**WHAT YOU SHOULD DO**
Please report how many lines in the records below contain "will". Reply with the number alone.

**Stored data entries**
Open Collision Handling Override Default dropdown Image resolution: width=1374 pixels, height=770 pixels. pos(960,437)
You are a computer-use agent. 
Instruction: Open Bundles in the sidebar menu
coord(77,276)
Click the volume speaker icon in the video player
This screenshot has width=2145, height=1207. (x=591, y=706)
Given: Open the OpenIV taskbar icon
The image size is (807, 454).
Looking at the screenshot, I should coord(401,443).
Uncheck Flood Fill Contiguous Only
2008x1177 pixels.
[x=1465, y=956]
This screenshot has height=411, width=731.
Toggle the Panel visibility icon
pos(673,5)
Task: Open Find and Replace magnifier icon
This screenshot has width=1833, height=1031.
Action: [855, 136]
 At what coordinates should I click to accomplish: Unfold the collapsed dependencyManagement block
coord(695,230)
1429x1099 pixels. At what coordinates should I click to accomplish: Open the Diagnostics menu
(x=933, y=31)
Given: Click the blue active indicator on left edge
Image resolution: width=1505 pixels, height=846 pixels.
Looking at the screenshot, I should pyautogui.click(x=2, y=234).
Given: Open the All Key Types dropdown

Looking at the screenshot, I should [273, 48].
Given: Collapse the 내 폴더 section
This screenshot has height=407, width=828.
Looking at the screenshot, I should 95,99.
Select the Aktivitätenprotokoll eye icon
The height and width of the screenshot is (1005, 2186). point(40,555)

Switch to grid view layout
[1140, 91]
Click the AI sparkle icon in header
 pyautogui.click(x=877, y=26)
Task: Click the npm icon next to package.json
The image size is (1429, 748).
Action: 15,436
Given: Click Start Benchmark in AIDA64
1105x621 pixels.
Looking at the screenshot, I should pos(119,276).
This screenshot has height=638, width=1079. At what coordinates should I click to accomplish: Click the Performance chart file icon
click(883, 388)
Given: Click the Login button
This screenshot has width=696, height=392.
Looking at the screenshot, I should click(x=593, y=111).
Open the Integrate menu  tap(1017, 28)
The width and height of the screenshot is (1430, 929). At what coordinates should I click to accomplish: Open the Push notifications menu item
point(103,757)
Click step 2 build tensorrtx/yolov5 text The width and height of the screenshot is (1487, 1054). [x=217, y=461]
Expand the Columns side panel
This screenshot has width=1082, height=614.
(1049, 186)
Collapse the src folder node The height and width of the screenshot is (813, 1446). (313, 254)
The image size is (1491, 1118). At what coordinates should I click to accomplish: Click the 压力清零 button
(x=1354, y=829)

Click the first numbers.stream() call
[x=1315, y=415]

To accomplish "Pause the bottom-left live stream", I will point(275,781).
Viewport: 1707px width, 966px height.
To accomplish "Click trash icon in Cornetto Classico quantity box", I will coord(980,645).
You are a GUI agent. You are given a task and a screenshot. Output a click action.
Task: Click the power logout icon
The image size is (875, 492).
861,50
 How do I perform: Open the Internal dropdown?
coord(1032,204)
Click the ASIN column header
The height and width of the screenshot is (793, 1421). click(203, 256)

**EXERCISE RESULT**
2